TASK TO CARRY OUT
The expected output is every line of the data exactly as shown, minus the images.

DATA FOR ANALYSIS

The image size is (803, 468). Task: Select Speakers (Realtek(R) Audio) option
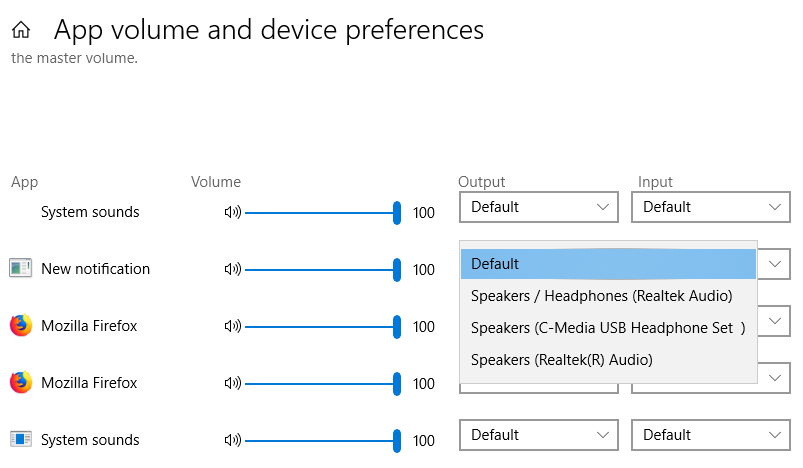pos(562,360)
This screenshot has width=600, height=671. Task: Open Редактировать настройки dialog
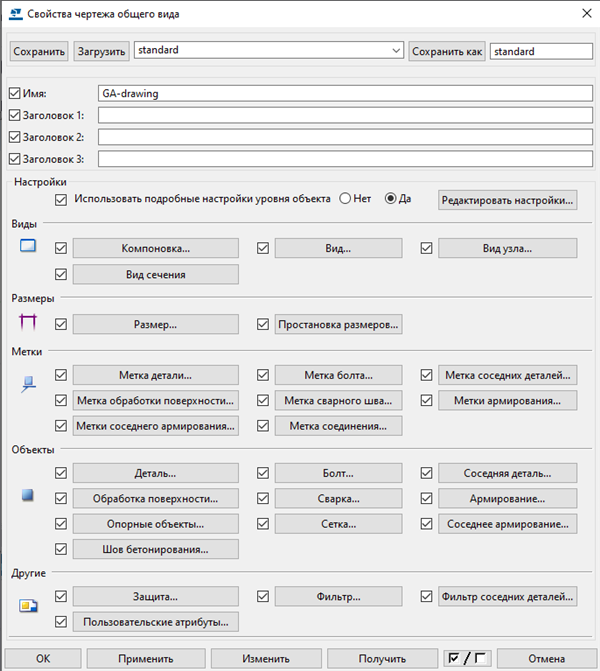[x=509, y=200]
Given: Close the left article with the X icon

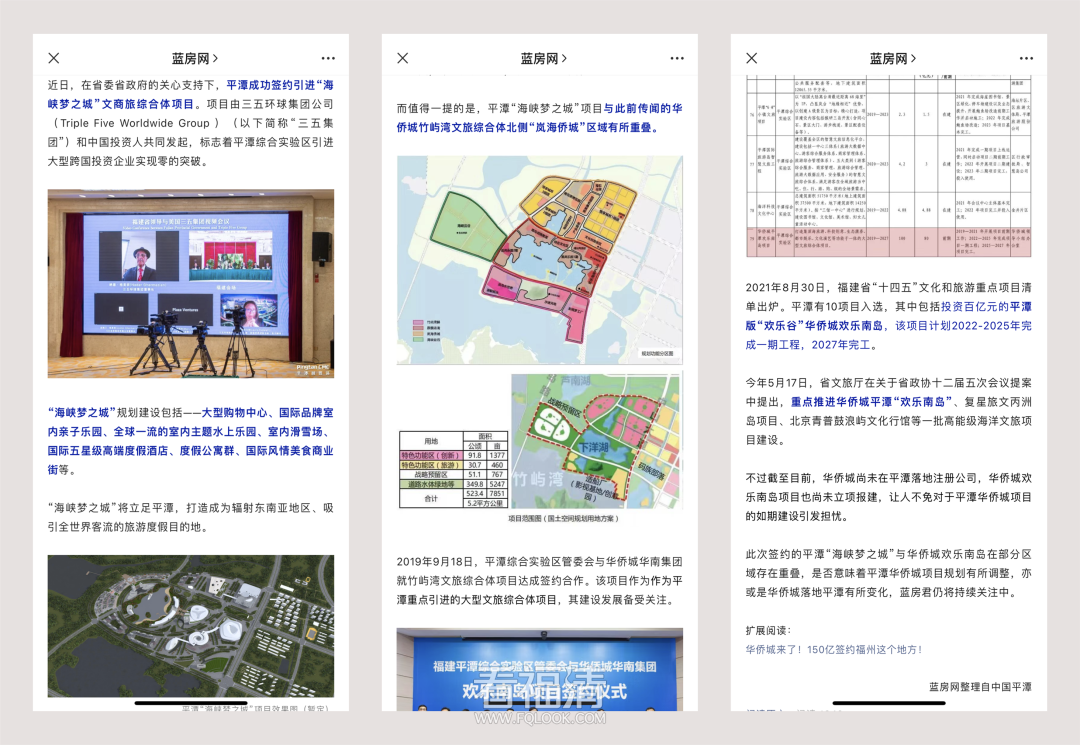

RESPONSE BOX
The image size is (803, 468). Task: Select Speakers (Realtek(R) Audio) option
pos(562,360)
This screenshot has width=600, height=671. Task: Open Редактировать настройки dialog
[x=509, y=200]
Given: Close the left article with the X icon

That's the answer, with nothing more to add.